**WHAT TO DO**
Note how many lines in the entries below contain the string "will", and answer with that number and no other text.
- Opening Delimiter -
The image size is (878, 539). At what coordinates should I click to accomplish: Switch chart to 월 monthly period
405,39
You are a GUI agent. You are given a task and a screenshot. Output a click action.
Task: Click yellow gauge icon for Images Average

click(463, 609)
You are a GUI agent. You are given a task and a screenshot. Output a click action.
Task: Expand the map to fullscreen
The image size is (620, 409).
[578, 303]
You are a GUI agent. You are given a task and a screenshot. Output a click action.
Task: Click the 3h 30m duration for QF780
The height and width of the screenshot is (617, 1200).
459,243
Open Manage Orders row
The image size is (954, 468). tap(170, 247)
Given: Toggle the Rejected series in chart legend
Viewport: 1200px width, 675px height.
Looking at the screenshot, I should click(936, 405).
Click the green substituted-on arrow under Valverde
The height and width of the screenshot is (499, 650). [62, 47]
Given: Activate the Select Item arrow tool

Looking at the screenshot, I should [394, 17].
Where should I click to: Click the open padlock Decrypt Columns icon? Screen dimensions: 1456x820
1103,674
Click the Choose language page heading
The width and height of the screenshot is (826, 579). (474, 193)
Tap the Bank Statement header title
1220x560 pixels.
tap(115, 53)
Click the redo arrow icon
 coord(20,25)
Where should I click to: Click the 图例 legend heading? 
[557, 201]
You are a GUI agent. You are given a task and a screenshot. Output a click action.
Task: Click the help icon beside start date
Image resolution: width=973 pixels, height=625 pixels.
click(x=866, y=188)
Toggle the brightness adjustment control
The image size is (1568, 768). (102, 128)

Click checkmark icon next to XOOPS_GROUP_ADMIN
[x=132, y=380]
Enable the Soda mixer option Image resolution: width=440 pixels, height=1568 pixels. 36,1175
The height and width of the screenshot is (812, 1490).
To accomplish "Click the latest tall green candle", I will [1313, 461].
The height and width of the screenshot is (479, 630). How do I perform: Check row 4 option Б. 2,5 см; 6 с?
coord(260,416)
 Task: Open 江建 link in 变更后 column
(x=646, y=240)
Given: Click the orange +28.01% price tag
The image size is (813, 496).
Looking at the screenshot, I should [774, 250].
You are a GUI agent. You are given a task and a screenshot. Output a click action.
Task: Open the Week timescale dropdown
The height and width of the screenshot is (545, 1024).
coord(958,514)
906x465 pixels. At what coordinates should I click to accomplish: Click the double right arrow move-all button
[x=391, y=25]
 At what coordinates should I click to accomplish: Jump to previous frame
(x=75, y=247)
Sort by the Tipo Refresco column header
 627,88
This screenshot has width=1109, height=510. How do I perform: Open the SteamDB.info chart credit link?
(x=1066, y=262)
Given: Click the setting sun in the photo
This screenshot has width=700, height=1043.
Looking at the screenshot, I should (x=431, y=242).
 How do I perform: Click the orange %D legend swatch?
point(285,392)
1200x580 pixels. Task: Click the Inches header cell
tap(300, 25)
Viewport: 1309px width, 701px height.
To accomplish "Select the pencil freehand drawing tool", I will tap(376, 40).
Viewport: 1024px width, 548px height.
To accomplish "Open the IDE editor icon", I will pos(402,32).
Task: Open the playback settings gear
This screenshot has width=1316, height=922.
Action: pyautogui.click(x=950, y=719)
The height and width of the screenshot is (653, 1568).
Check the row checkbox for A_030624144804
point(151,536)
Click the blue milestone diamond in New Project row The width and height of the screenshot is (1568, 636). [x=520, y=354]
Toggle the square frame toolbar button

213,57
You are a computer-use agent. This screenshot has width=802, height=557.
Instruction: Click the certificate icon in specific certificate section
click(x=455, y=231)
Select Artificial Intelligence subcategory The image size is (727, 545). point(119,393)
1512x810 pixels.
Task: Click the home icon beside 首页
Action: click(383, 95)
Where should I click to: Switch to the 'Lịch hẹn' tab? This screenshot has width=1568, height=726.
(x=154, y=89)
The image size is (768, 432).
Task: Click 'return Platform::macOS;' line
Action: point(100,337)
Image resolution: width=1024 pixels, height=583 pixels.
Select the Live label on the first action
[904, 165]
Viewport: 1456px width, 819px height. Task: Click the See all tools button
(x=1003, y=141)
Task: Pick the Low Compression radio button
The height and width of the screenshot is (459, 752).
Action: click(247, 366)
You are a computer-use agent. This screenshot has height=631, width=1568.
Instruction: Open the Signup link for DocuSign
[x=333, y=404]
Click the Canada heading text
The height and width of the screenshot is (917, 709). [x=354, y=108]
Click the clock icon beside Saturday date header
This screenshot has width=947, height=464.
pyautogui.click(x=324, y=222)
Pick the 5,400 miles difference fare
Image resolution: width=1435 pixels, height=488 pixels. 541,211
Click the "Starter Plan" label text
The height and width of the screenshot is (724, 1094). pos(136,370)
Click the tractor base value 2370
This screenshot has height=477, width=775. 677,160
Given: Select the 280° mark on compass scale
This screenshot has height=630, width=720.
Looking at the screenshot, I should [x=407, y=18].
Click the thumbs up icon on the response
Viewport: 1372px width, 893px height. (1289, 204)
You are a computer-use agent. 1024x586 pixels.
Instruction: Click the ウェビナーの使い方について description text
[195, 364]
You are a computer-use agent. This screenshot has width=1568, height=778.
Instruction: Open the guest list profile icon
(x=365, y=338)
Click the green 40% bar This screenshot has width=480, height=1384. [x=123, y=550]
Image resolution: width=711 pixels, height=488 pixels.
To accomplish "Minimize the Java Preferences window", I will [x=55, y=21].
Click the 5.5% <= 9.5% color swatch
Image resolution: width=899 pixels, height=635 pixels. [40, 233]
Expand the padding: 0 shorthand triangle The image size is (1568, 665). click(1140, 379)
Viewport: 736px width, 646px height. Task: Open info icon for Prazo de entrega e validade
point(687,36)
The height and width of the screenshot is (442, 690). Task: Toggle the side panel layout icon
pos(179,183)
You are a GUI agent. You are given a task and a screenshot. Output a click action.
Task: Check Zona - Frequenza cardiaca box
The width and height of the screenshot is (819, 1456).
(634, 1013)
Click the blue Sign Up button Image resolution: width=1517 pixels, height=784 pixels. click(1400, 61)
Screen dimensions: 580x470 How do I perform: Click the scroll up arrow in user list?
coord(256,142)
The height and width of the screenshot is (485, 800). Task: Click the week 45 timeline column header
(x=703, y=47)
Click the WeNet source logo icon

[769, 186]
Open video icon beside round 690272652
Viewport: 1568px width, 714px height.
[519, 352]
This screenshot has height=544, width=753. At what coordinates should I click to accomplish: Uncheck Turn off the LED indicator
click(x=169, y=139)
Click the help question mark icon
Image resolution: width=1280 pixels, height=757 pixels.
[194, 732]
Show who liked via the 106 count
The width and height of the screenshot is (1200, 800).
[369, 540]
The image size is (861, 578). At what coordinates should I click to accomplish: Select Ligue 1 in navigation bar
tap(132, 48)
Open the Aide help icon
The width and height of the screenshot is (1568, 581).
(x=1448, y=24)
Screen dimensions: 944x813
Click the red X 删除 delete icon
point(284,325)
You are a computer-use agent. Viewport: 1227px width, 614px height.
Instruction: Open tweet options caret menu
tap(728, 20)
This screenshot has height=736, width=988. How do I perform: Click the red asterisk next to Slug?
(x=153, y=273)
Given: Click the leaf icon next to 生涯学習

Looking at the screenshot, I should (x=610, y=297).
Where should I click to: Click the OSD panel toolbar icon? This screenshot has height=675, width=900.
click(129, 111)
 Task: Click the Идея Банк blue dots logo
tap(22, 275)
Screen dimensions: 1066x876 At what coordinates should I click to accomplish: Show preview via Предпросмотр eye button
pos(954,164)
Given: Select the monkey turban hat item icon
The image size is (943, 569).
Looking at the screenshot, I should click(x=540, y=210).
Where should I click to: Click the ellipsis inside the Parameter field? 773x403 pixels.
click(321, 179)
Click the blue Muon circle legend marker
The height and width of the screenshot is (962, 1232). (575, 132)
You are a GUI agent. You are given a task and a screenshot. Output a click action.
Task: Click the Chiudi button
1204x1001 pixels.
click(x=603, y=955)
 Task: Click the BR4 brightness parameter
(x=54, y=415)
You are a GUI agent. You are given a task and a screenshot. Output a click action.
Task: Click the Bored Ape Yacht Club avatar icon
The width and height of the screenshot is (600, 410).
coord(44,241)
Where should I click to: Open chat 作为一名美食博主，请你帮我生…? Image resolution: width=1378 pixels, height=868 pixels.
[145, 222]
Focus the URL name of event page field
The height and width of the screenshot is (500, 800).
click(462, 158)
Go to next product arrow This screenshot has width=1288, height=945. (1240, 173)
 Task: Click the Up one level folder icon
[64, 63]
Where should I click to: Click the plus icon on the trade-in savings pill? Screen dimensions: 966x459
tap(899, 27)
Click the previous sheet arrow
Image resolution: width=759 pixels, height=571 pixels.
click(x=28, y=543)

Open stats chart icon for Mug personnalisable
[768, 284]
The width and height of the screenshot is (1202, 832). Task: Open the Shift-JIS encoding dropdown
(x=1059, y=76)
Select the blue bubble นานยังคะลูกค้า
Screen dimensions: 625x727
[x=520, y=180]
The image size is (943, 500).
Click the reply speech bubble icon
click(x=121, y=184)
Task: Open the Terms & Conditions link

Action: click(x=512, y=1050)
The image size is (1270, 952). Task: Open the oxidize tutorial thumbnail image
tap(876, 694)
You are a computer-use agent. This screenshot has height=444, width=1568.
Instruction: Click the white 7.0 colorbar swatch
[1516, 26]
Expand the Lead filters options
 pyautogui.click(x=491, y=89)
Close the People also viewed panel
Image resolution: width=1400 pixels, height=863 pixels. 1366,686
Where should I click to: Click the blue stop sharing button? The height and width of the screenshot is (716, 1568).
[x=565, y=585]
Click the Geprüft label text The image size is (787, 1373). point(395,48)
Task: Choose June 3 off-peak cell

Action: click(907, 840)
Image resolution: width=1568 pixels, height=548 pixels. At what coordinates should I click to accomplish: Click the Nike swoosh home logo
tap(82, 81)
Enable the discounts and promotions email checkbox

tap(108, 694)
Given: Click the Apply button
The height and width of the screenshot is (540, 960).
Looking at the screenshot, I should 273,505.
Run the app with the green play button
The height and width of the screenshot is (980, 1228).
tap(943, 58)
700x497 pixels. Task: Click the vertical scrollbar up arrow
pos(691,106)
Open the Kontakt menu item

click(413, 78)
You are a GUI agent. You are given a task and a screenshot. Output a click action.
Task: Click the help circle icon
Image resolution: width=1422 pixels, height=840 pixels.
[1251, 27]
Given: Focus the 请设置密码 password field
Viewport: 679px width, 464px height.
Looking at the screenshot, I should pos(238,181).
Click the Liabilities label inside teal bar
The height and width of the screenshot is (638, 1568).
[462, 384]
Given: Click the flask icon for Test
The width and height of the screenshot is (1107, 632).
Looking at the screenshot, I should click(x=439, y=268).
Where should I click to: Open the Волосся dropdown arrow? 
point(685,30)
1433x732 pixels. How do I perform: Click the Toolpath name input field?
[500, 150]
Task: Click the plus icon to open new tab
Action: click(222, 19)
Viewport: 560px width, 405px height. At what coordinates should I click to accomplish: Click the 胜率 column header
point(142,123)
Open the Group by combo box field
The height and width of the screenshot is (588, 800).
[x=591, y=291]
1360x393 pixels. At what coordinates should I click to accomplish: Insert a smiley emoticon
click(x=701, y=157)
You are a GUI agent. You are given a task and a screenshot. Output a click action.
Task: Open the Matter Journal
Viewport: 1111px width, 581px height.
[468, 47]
- Closing Delimiter -
**RESULT FOR THIS TASK**
4